Patients were identified by our epilepsy surgery database, and data were collected via retrospective chart review over the past 25 years. Patients up to the age of 6 years were included, and patients with insufficient data were excluded.

Results

Forty-five patients with an age of 3.2 ± 1.6 (mean ± SD) years and a body weight of 17 [14; 21.5] kg (median [25%, 75% percentile]) were analysed. Duration of surgery was 3 h 49 min ± 53 min, which was accompanied by an intraoperative blood loss of 150 [90; 300] ml. This corresponded to 11.7 [5.2; 21.4] % of estimated total blood volume, ranging from 0 to 75%. A minimal haemoglobin count of 8.8 ± 1.4 g/dl was measured, which was substituted with erythrocyte concentrate (100 [0; 250] ml) in 23 patients.

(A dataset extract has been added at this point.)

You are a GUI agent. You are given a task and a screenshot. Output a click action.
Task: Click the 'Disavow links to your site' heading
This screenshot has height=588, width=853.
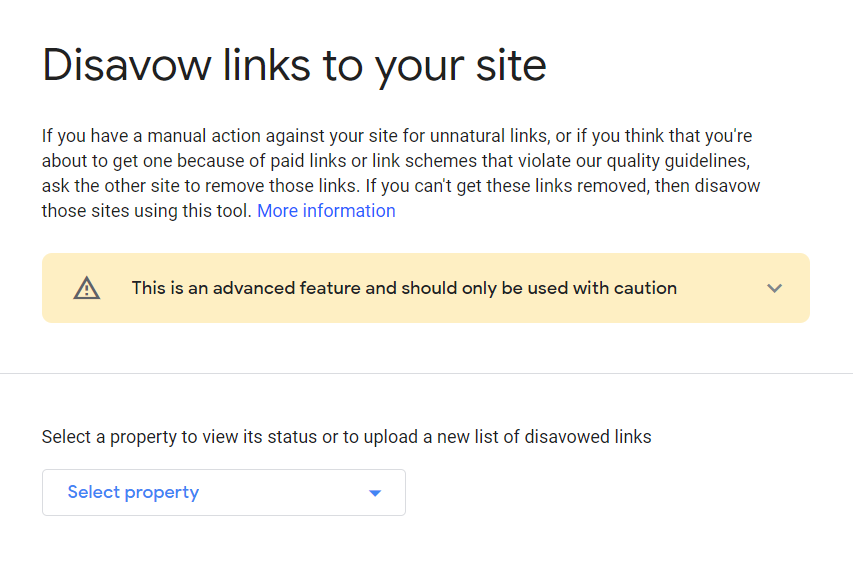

Body core temperature dropped from 36.0 ± 0.7°C at baseline to a minimum of 35.7 ± 0.7°C, and increased significantly (p < 0.001) thereafter to 37.1 ± 0.7°C until the end of surgery. A significant (p = 0.0003) correlation between duration of surgery and blood loss (Pearson r = 0.52) was observed. However, age, minimal body temperature or number of antiepileptic drugs seemed to have no impact on blood loss.

Conclusion

Resective epilepsy surgery is a safe procedure even in the pediatric population, however it is associated with significant blood loss especially during long surgical procedures.